* Task objective
Reproduce all of the material below word for word, leaving out the pictures.

-- start Records shown --

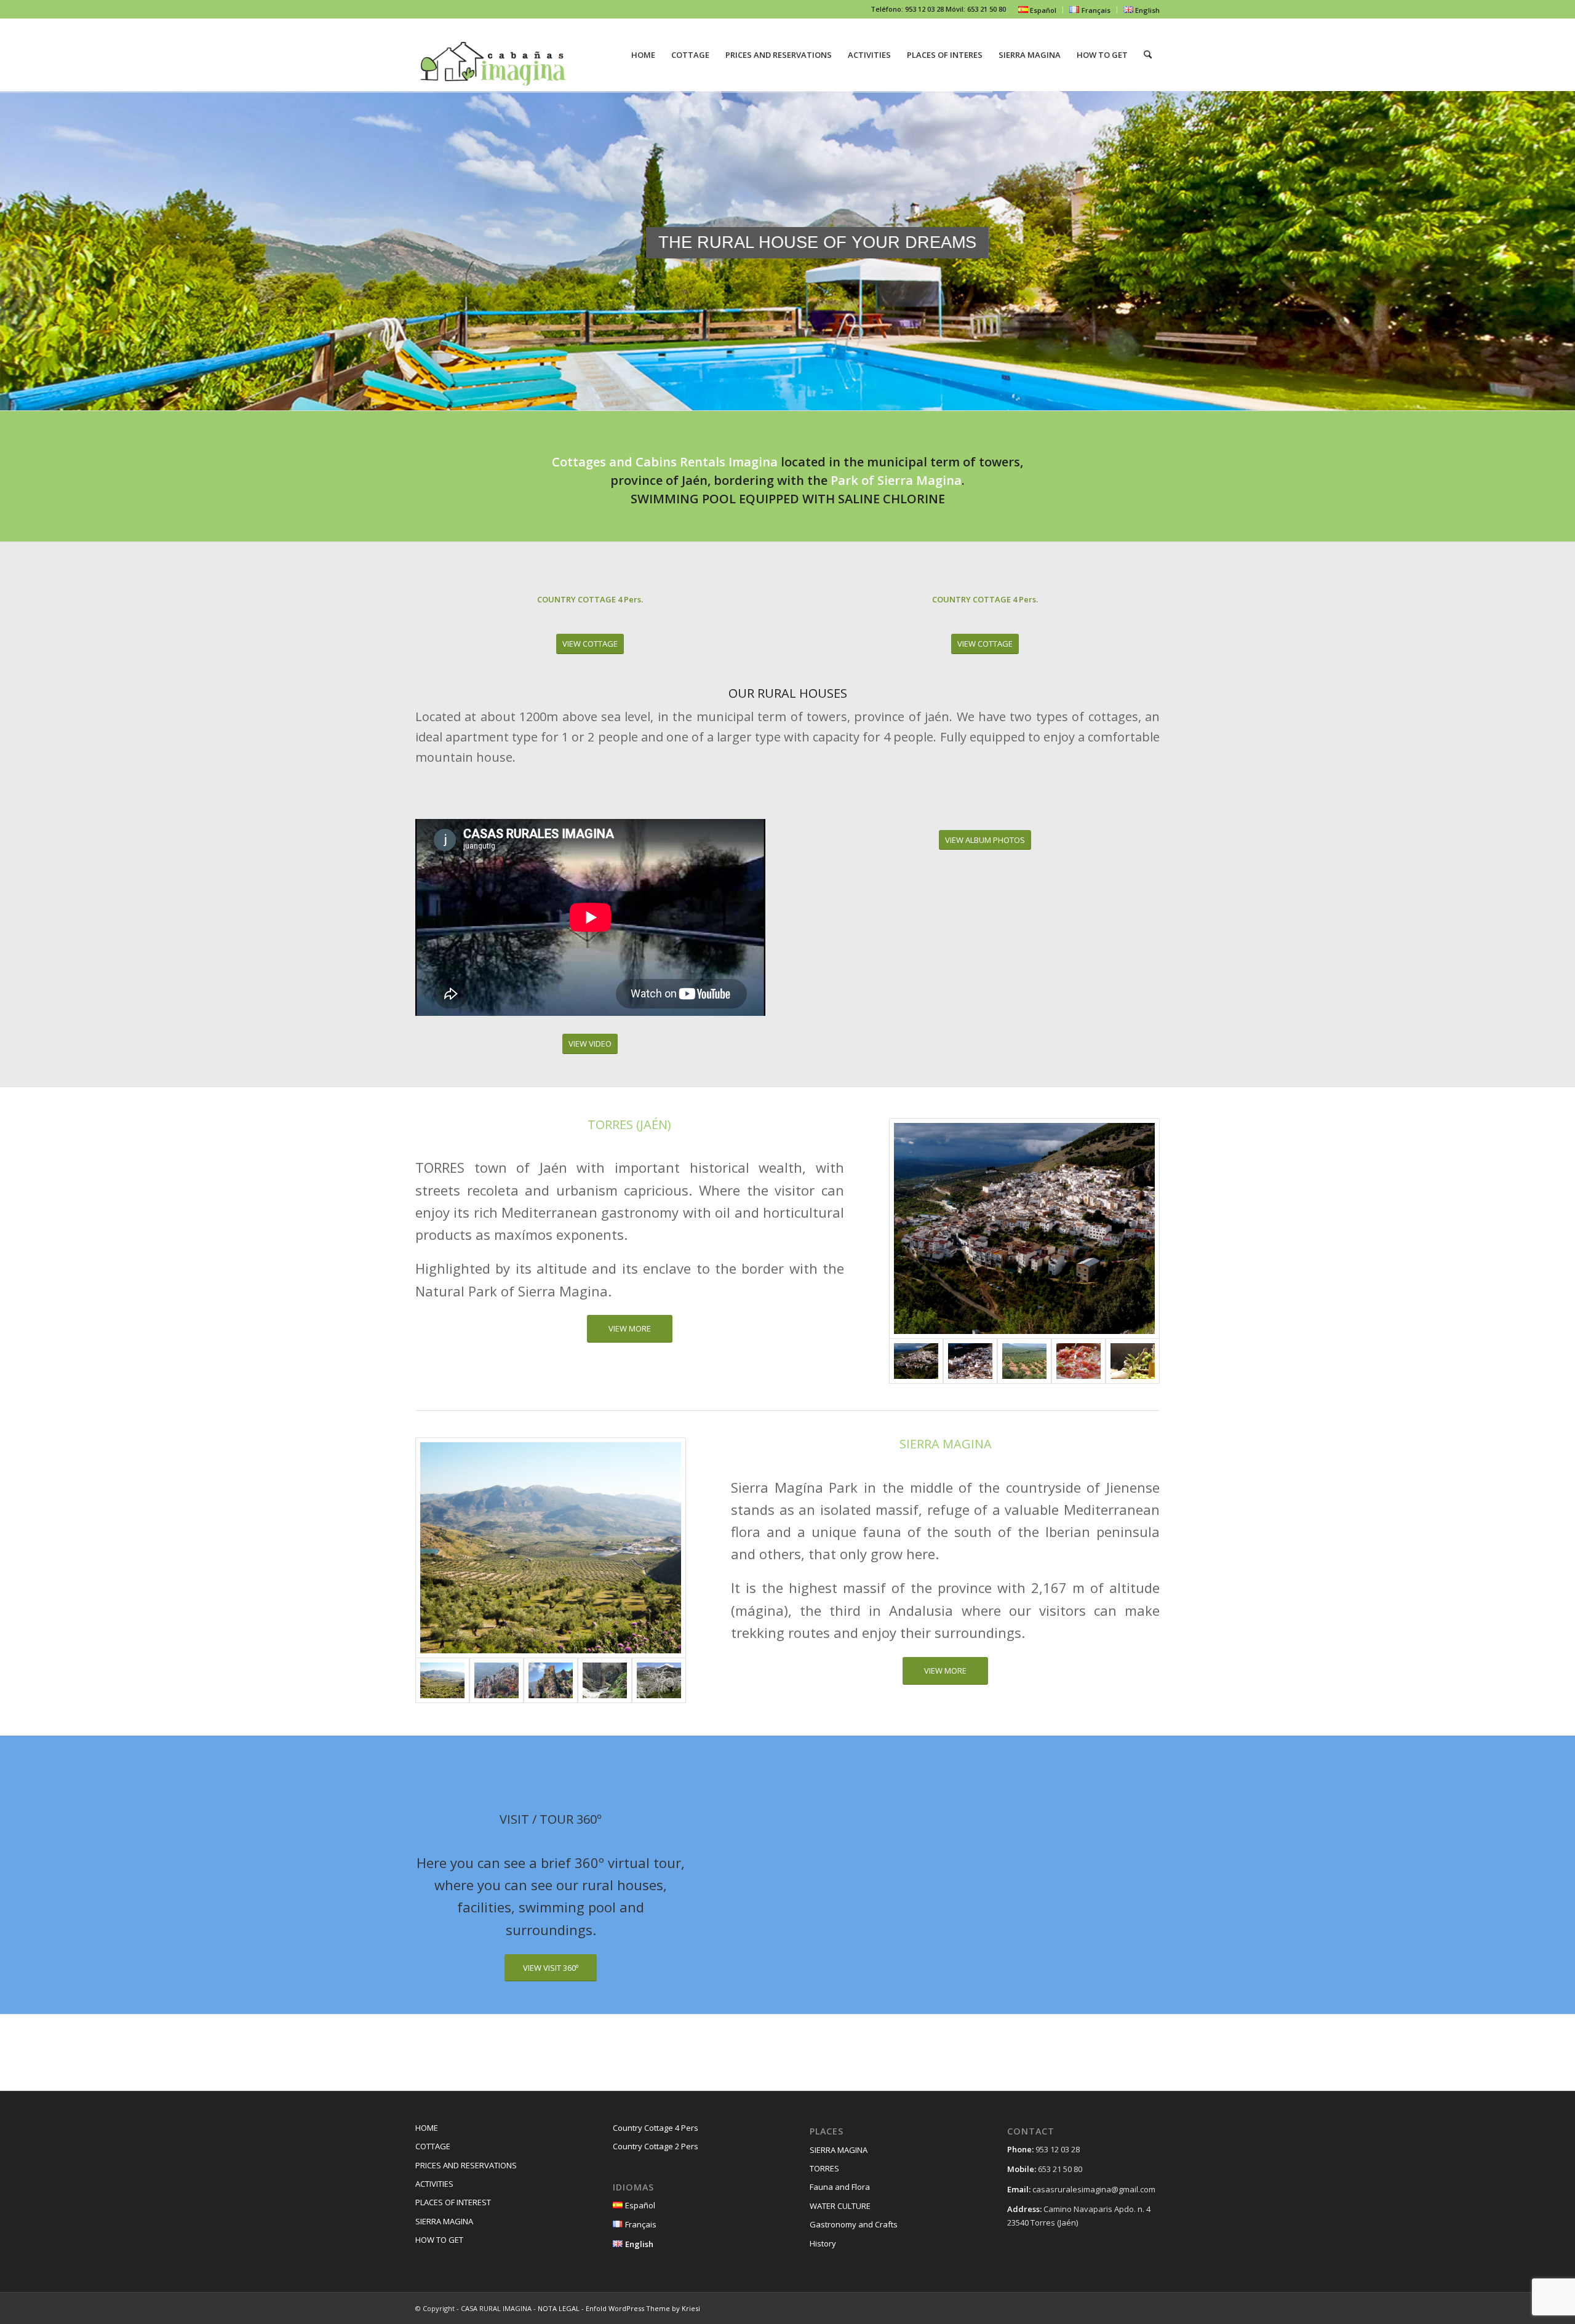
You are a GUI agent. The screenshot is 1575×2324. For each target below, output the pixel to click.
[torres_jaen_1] (1024, 1228)
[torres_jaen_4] (1024, 1361)
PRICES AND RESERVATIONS (466, 2165)
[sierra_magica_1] (550, 1547)
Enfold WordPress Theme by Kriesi (643, 2308)
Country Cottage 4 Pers (655, 2127)
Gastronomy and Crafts (854, 2224)
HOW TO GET (439, 2239)
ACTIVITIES (434, 2183)
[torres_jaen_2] (970, 1361)
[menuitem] (1037, 10)
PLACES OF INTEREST (453, 2202)
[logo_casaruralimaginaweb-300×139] (493, 54)
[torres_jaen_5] (1133, 1361)
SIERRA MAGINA (444, 2221)
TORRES (824, 2168)
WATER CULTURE (840, 2205)
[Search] (1148, 54)
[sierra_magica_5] (659, 1680)
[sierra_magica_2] (551, 1680)
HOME (426, 2127)
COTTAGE (432, 2146)
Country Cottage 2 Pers (655, 2146)
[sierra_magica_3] (496, 1680)
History (823, 2243)
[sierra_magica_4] (605, 1680)
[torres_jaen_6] (1078, 1361)
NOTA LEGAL (559, 2308)
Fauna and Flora (840, 2186)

-- end Records shown --

* Solution below
You are a GUI agent. The screenshot is 1575×2324. For each target below, output the pixel to click.
[torres_jaen_1] (1024, 1228)
[torres_jaen_4] (1024, 1361)
PRICES AND RESERVATIONS (466, 2165)
[sierra_magica_1] (550, 1547)
Enfold WordPress Theme by Kriesi (643, 2308)
Country Cottage 4 Pers (655, 2127)
Gastronomy and Crafts (854, 2224)
HOW TO GET (439, 2239)
ACTIVITIES (434, 2183)
[torres_jaen_2] (970, 1361)
[menuitem] (1037, 10)
PLACES OF INTEREST (453, 2202)
[logo_casaruralimaginaweb-300×139] (493, 54)
[torres_jaen_5] (1133, 1361)
SIERRA MAGINA (444, 2221)
TORRES (824, 2168)
WATER CULTURE (840, 2205)
[Search] (1148, 54)
[sierra_magica_5] (659, 1680)
[sierra_magica_2] (551, 1680)
HOME (426, 2127)
COTTAGE (432, 2146)
Country Cottage 2 Pers (655, 2146)
[sierra_magica_3] (496, 1680)
History (823, 2243)
[sierra_magica_4] (605, 1680)
[torres_jaen_6] (1078, 1361)
NOTA LEGAL (559, 2308)
Fauna and Flora (840, 2186)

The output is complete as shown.